Now, I have some decisions to make.

How much time should I spend adding comments to this code?

How much time should I spend documenting this code change?

How much time should I spend doing manual QA of this code?

Let’s break down the costs and the cost of delay!

Remember, this is a patch that appears to work for a bug that is active in production systems and affecting a small subset of our users. Also, let’s say this is a surgical patch, ~6 lines of code or so. Not a big change.

The cost of adding comments to code before shipping is nonzero, but the cost of delay is zero. Those comments can be added after we have shipped and fixed the problem in production. I don’t believe in that “if you don’t do it right away you won’t ever do it” line. I go back and add comments to code that I worked on that was urgent afterwards. If you’re not disciplined enough to follow through with that, maybe you would do this math differently.

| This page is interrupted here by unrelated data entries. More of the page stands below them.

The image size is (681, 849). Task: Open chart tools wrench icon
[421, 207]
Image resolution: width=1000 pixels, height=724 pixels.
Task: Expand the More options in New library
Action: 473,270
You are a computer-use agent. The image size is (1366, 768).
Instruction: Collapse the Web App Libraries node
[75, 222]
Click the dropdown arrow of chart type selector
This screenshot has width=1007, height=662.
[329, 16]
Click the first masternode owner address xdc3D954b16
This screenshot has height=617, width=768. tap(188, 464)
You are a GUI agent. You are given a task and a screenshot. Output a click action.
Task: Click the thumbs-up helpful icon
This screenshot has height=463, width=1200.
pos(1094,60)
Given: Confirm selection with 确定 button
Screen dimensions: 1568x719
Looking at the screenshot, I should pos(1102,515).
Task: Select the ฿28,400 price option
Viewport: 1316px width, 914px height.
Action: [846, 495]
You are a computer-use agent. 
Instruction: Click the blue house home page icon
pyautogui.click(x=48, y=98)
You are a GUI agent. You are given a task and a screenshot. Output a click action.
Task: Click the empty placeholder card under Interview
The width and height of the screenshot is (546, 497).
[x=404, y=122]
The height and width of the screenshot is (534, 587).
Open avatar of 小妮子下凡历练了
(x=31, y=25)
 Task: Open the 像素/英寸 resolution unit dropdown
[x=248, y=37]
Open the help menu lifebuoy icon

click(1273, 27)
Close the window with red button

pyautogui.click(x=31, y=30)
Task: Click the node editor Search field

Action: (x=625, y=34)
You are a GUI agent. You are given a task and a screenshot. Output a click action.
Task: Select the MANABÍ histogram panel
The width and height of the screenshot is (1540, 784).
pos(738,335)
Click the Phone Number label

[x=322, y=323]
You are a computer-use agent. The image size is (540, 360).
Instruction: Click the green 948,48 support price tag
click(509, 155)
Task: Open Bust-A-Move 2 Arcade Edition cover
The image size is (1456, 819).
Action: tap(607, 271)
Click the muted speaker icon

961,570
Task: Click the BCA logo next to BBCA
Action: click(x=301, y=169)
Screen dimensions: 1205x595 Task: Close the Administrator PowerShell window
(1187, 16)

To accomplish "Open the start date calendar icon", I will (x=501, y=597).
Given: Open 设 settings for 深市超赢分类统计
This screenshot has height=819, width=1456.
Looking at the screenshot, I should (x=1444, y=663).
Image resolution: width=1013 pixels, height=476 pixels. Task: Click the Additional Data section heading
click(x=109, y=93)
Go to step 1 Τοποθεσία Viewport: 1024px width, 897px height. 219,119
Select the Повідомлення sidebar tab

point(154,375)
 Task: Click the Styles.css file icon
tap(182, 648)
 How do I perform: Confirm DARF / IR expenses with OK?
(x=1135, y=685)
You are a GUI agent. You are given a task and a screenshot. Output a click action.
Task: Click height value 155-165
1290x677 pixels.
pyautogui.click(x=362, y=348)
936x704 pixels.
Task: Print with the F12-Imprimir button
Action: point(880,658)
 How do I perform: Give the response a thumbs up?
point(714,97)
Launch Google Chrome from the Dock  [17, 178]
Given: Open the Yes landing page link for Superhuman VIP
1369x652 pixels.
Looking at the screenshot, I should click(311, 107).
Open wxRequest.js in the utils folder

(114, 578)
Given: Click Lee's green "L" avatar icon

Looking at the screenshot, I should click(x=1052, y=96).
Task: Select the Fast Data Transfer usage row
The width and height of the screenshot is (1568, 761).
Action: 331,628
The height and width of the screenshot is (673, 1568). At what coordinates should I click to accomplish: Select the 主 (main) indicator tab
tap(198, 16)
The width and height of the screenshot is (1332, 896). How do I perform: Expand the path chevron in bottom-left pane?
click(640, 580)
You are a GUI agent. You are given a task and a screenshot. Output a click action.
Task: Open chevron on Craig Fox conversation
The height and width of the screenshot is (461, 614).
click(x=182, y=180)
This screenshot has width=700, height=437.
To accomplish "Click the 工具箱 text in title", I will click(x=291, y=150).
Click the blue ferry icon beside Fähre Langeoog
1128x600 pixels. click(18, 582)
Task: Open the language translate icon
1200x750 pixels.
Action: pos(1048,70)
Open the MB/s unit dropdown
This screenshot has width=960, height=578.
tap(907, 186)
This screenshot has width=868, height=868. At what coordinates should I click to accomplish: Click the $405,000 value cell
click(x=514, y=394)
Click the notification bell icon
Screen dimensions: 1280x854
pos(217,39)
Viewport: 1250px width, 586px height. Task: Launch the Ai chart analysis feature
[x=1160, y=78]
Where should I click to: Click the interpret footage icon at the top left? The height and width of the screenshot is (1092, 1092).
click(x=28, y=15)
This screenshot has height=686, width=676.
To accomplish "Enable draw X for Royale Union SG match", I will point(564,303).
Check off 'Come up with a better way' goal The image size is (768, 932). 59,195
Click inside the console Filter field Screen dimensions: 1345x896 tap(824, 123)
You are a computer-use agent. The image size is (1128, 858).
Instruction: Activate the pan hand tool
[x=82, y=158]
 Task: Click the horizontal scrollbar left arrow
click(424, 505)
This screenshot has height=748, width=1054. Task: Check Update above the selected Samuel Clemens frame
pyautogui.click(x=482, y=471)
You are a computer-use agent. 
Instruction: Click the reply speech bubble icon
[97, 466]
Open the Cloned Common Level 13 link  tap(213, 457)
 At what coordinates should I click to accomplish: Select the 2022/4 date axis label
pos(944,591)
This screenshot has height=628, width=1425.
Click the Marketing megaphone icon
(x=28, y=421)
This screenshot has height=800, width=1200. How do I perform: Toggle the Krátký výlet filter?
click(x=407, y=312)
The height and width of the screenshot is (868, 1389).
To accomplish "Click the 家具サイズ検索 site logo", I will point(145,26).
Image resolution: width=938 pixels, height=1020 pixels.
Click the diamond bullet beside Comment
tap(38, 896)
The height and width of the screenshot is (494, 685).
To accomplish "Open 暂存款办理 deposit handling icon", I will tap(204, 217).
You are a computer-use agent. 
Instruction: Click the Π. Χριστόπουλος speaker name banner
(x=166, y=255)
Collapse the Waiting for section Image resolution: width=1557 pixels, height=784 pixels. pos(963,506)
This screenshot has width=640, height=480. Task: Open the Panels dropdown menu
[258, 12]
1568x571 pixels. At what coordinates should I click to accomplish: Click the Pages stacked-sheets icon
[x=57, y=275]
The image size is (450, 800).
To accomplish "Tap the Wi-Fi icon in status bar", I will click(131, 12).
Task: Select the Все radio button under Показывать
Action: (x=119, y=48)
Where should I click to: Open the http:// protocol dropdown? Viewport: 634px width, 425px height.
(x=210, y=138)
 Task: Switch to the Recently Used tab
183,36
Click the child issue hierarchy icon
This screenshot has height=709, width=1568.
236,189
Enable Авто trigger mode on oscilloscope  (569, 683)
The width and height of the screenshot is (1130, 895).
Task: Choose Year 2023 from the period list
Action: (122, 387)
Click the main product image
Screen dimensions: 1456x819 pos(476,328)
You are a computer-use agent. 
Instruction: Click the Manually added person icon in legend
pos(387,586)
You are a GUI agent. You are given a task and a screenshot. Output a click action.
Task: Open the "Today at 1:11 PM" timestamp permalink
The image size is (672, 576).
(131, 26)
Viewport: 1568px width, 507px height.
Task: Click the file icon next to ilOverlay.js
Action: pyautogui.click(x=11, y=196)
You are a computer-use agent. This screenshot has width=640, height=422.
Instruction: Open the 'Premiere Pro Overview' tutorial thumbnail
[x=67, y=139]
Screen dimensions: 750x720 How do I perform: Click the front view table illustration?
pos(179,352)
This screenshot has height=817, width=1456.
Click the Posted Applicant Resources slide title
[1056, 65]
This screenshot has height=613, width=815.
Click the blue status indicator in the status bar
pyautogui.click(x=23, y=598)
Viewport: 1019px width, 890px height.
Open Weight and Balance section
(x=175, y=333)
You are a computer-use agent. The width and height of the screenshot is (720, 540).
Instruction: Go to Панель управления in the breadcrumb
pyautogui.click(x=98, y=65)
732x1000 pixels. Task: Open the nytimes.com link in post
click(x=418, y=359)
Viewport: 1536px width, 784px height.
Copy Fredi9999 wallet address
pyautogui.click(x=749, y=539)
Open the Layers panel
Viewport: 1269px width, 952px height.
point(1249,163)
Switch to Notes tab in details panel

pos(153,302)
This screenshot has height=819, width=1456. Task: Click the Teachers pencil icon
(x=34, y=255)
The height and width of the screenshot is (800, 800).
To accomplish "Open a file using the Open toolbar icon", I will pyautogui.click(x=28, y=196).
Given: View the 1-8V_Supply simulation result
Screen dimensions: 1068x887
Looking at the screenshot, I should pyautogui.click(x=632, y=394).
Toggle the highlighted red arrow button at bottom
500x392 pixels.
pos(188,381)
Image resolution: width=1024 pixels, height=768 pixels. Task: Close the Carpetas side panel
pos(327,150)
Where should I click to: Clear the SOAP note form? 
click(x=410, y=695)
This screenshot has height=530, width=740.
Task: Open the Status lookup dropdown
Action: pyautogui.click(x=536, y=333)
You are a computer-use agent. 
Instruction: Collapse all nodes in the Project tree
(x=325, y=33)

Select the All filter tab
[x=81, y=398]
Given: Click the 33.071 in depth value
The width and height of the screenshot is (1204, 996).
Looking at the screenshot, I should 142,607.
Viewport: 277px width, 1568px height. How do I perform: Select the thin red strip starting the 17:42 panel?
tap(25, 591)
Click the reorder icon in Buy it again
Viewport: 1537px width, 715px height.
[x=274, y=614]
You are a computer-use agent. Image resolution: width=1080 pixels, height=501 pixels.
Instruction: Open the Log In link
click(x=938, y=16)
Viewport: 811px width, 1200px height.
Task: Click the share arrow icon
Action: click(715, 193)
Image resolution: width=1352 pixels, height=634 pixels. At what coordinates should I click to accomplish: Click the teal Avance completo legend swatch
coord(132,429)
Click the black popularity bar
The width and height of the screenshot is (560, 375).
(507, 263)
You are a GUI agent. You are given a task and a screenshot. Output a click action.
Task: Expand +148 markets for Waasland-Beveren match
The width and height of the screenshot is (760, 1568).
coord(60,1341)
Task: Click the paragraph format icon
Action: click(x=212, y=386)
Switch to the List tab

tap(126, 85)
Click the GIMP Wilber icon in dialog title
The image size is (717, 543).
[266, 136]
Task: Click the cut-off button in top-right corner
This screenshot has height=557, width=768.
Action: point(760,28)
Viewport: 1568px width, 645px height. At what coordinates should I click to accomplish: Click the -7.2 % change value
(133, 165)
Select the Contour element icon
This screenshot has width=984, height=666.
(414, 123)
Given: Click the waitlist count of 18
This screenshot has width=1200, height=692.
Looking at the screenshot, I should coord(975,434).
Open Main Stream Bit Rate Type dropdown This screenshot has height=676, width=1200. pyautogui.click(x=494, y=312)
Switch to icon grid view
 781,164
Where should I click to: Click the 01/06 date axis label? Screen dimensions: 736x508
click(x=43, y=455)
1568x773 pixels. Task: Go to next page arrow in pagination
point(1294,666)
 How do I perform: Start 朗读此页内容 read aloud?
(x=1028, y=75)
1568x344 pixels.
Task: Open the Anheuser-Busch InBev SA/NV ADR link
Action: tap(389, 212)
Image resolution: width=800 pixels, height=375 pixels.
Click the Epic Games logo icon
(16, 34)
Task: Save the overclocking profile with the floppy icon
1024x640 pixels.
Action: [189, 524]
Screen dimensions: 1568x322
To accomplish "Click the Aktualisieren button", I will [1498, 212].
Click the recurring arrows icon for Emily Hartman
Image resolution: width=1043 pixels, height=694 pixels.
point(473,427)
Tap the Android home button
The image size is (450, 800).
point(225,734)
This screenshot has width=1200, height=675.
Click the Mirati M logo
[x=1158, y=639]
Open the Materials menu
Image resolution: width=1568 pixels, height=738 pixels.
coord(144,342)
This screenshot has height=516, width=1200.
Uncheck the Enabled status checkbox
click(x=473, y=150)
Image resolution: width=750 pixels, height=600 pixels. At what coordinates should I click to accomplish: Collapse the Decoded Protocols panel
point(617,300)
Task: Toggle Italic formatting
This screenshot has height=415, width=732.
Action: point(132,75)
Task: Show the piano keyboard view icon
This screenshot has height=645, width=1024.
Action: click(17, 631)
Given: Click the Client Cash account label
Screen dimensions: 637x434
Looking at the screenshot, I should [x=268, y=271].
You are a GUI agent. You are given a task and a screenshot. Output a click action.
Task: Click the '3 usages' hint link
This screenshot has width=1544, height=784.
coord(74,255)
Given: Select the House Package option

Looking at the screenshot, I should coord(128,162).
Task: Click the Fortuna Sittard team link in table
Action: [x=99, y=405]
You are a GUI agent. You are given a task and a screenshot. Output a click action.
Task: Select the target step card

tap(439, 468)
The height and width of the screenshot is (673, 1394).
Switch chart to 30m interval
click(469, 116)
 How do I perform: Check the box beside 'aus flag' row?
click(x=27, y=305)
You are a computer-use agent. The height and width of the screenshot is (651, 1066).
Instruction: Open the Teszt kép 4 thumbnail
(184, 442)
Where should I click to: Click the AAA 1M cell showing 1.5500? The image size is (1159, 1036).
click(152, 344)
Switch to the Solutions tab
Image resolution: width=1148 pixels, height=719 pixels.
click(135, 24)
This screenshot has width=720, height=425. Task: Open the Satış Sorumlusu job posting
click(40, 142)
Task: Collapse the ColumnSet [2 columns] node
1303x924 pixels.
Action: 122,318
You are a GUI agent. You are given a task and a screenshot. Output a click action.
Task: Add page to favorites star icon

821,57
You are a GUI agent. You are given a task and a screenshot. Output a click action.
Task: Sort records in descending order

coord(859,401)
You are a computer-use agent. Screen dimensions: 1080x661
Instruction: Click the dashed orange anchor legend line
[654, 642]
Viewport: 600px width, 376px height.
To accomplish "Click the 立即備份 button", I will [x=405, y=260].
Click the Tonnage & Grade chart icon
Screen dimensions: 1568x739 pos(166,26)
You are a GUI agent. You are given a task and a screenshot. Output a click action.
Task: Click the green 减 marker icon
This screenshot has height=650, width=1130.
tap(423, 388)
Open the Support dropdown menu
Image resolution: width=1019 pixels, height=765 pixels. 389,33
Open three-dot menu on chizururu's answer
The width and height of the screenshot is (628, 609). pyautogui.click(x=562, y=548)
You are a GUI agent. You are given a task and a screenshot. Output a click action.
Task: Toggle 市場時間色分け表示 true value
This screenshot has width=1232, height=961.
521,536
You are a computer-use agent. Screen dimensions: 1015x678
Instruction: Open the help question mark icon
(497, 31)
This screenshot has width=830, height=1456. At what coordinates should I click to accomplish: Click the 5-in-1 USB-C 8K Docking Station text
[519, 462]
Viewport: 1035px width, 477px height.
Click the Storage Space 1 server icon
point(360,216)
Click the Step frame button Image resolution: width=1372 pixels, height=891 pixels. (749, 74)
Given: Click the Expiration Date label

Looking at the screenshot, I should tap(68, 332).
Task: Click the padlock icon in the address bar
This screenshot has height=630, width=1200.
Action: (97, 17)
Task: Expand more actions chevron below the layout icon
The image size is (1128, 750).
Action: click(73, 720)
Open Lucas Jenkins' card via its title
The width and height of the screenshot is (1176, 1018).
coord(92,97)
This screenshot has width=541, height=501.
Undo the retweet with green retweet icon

Thus, I add the comments in a separate PR that I do after the patch was live in production systems. It is much the same story with the documentation.

Next, manual QA. The cost of doing enough manual QA such that I was reasonably confident that we aren’t breaking things worse is about an hour of my time with this patch. As a side note, while we do have automated tests that run in our deploy pipeline, I have yet to work at a company where the automated tests caught 100% of all bugs that would have reached users, and thus consider a good round of manual QA by the developer to be a professional standard. However, the cost of not doing that QA pass could have been releasing bigger and worse bugs to our users, and the cost of that could have been incredible amounts of lost revenue from angry users leaving our platform.

Thus, I did the QA before I deployed that patch to production systems. The cost of delay of that QA was way higher than the cost of doing it, even though it was fixing a bug that was active in production. The cost of introducing more bugs would have been higher.

Conclusions

Hopefully this mental model helps you answer a lot of those tough questions. Also, if anyone asks you why you did or did not do something, you can explain your mental model and reasoning to them. This is especially useful with managers.